Kiai Hasani tidak menghabiskan masa mudanya
dari pesantren ke pesantren. Beliau hidup pada masa di mana penjajahan Belanda
sedang pada puncaknya. Kiai Hasani muda lebih memilih berjuang melawan para
penjajah itu dibanding menghabiskan waktunya di sebuah menara gading. Namun
modus perjuangan yang beliau tempuh adalah modus yang unik. Tidak seperti Kiai
A. Sa’doellah Nawawie, kakaknya, yang memilih berjuang mengangkat senjata, Kiai
Hasani lebih suka berjuang melalui jalan diplomasi. Beliau kerap mendatangi
kamp-kamp Belanda dan berpidato di situ.
Dengan mendekati Belanda Kiai Hasani berupaya
menetralisir incaran Belanda terhadap Sidogiri. Sidogiri, saat itu, memang
sedang menjadi salah satu incaran utama pasukan Kompeni. Sidogiri merupakan
markas perjuangan Kiai A. Sa’doellah dalam mengusir Belanda.
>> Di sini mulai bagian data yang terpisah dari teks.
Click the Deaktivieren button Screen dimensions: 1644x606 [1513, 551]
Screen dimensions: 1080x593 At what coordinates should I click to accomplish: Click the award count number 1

Kakak Kiai Hasani
itu sering memimpin pasukan untuk mengadakan penyerbuan terhadap Belanda dari
Sidogiri.
Apa yang dilakukan Kiai Hasani dengan mendekati
Belanda ternyata cukup efektif untuk mengamankan Sidogiri dari serangan mereka.
Jika pasukan Belanda mau menyerang Sidogiri, Kiai Hasani sudah menyetop mereka
sebelum masuk ke Sidogiri. Beliau menyuruh mereka untuk kembali. Dan, mereka pun
menuruti apa yang dikatakan Kiai Hasani.